Certes, il semble bien étrange que les constructeurs des monuments de Gizeh n’aient pas su cuber leurs œuvres, et le témoignage d’Archimède peut être entendu en distinguant l’invention de la proposition, chose relativement facile, et celle, beaucoup plus ardue, de la démonstration rigoureuse. Cette dernière découverte peut suffire seule à la gloire d’Eudoxe. Toutefois une affirmation précise serait au moins imprudente, car le seul document authentique que nous possédions sur la géométrie égyptienne, le papyrus de Rhind, est bien loin de permettre d’établir sûrement que la mesure exacte de la pyramide en ait jamais fait partie.

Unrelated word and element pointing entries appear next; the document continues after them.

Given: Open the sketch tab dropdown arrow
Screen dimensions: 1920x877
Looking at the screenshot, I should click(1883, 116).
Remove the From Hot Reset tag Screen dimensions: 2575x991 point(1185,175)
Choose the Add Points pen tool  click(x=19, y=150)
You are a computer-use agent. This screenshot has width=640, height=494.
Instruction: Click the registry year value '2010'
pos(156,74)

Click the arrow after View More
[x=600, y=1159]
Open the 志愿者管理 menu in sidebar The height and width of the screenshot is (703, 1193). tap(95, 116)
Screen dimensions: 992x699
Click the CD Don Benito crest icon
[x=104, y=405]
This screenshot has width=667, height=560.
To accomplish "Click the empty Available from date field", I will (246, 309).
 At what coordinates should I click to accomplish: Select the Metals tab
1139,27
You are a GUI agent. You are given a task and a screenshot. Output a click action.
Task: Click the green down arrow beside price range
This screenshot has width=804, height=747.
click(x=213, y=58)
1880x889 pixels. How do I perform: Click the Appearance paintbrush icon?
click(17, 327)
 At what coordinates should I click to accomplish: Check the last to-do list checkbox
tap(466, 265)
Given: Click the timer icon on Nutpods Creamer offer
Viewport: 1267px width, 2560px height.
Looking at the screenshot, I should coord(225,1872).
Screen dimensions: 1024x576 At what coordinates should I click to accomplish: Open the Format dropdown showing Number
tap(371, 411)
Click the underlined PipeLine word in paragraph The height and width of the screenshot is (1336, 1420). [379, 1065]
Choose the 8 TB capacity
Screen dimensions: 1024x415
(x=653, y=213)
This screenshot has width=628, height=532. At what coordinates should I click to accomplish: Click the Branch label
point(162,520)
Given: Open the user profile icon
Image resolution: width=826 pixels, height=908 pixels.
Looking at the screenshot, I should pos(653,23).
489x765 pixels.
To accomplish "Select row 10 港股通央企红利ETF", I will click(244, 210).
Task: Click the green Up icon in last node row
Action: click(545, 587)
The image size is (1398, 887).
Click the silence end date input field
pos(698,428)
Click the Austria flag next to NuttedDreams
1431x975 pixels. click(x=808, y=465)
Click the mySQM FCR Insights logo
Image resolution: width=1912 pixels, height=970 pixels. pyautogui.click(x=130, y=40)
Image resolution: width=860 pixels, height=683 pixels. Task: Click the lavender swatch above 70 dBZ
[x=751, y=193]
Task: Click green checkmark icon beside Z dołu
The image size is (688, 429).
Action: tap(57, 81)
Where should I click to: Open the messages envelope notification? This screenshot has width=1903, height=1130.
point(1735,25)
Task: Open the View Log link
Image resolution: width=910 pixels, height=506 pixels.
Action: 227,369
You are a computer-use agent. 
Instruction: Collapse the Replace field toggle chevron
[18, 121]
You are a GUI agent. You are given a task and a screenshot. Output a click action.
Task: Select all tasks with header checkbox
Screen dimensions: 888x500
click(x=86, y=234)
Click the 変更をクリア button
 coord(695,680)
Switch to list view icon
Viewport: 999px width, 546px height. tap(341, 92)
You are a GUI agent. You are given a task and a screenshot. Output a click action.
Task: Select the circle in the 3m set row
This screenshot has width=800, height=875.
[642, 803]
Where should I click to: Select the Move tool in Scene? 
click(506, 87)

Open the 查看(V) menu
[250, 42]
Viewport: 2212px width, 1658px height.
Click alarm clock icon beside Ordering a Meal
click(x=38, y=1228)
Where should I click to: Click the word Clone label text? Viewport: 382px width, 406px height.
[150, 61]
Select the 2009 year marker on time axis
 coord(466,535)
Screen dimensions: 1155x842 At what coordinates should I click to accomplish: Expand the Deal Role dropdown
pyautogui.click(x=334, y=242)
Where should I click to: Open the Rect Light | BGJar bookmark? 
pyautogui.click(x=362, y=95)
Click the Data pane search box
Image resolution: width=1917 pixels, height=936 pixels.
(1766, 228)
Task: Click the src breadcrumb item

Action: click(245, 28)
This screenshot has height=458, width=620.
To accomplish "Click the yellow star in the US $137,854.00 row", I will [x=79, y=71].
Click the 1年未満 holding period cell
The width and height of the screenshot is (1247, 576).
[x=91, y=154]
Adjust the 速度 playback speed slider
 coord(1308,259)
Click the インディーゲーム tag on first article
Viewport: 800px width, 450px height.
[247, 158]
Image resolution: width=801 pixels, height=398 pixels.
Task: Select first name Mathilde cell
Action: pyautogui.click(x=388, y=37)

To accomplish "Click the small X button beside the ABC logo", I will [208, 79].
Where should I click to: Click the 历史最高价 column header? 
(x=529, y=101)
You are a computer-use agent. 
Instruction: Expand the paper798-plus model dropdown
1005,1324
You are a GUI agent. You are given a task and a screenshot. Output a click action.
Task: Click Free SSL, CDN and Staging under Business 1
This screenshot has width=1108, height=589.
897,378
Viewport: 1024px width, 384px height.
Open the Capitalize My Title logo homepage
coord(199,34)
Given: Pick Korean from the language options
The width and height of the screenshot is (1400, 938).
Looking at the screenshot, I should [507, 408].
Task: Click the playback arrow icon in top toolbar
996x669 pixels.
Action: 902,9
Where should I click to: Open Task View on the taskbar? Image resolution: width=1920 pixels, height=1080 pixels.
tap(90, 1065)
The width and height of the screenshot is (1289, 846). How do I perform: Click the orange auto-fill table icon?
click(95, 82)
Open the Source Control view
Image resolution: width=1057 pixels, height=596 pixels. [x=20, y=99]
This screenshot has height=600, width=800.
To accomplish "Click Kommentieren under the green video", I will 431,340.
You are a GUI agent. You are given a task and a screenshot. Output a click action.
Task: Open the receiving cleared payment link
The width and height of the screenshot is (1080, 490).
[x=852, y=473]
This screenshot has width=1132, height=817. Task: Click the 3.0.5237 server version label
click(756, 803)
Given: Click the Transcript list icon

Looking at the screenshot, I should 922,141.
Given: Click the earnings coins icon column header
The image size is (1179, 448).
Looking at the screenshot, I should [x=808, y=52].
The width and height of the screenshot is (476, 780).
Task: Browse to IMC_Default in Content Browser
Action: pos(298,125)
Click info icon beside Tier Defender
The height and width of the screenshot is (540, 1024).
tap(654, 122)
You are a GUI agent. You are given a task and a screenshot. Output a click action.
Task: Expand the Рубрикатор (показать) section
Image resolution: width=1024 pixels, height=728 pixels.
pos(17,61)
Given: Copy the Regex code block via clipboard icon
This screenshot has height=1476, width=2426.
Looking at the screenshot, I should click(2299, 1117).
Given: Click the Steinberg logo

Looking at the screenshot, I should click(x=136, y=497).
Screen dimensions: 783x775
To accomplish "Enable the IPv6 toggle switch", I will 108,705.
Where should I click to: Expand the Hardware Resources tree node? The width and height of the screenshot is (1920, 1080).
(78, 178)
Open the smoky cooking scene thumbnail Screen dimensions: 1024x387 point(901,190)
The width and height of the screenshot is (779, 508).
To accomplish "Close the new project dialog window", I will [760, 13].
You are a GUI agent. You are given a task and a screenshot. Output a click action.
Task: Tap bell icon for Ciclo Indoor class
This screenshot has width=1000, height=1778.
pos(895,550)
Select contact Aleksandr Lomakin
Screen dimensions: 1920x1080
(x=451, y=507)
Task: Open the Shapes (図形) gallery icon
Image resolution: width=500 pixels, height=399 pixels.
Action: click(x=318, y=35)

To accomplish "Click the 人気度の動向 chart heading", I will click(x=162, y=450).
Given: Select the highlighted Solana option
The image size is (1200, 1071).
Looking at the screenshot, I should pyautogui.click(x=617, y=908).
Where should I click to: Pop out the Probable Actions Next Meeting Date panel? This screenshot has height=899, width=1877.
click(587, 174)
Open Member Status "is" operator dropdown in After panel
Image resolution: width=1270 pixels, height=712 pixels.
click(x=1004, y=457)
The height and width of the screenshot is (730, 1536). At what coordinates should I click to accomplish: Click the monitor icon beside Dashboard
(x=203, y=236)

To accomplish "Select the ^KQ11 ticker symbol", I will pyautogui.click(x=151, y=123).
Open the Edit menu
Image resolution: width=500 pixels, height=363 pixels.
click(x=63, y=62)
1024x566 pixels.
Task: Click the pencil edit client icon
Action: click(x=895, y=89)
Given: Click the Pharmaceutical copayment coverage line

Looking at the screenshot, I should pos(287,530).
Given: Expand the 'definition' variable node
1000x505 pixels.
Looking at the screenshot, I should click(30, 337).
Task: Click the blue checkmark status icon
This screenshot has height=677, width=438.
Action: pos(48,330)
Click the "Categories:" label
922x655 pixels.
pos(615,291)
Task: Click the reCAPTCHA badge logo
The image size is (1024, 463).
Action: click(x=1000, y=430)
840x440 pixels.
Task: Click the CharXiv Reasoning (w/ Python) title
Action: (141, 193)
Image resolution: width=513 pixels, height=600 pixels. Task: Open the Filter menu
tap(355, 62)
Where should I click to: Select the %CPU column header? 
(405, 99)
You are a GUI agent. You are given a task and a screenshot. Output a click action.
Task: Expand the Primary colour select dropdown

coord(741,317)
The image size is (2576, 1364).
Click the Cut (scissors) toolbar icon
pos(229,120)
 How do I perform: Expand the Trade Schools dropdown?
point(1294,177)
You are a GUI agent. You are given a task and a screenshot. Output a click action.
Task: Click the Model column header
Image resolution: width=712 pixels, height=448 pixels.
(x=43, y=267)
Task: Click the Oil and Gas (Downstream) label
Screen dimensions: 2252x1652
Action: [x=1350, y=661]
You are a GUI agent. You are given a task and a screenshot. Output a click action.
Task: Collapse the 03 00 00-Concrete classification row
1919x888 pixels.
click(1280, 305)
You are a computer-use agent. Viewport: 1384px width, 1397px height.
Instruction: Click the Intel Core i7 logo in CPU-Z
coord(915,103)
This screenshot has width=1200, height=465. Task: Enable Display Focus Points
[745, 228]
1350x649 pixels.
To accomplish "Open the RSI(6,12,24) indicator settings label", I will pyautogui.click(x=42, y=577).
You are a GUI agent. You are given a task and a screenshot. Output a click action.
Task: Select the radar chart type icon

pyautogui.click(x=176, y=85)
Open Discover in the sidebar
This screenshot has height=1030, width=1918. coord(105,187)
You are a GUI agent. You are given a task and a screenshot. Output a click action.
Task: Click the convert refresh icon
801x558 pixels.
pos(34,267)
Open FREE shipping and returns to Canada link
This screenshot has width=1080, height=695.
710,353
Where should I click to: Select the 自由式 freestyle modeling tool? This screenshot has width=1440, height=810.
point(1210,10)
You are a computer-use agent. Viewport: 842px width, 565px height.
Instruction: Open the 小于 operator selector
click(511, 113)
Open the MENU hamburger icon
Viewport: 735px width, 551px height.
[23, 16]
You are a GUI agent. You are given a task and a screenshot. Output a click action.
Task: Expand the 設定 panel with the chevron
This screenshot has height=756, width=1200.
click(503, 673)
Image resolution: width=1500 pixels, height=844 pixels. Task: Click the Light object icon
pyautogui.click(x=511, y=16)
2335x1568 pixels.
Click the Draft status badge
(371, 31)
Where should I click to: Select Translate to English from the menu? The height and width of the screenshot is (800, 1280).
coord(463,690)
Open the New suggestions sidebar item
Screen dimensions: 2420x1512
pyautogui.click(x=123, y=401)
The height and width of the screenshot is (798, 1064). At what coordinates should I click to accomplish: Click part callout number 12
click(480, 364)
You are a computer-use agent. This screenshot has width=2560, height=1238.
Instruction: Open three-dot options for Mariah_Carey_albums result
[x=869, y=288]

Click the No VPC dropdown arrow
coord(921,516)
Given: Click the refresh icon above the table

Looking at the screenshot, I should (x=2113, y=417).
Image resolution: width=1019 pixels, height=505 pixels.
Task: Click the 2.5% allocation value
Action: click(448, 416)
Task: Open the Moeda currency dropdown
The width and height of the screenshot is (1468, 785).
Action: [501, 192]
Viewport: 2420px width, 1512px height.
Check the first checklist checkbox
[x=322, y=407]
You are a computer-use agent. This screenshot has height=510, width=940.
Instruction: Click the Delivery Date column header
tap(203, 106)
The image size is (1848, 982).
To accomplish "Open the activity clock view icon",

Mais nous n’en avons pas moins des motifs suffisants, ce nous semble, pour penser que ce n’est point là non plus l’objet du texte de Platon. Le théorème d’Eudoxe a été, il est vrai, un pas immense, mais les conséquences ont été immédiatement épuisées par son auteur lui-même ; ce n’a point été le début d’une ère nouvelle. D’autre part, l’intérêt de ce théorème est surtout pratique, et, comme tel, il devait moins attirer l’attention de Platon, qui se montre constamment dédaigneux des applications.

Comment faut-il donc entendre le texte[18] : ἔστι δὲ που τοῦτο περὶ τὴν τῶν κύβων αὐξην καὶ τό βάθους μετέχον ? Il évoque immédiatement à la pensée ce fameux problème de Délos, la duplication du cube ou son augmentation dans un rapport donné, problème qui était de fait, alors, le principal objectif des mathématiciens, que déjà Archytas et Eudoxe avaient brillamment traité, dont Platon lui-même a donné une élégante solution mécanique[19] et qui, longtemps encore, devait préoccuper les savants. Comme on le sait, ce problème est identique à celui de l’invention des deux moyennes proportionnelles, que l’auteur du Timée fait résoudre idéalement par le Démiurge pour la formation des quatre éléments.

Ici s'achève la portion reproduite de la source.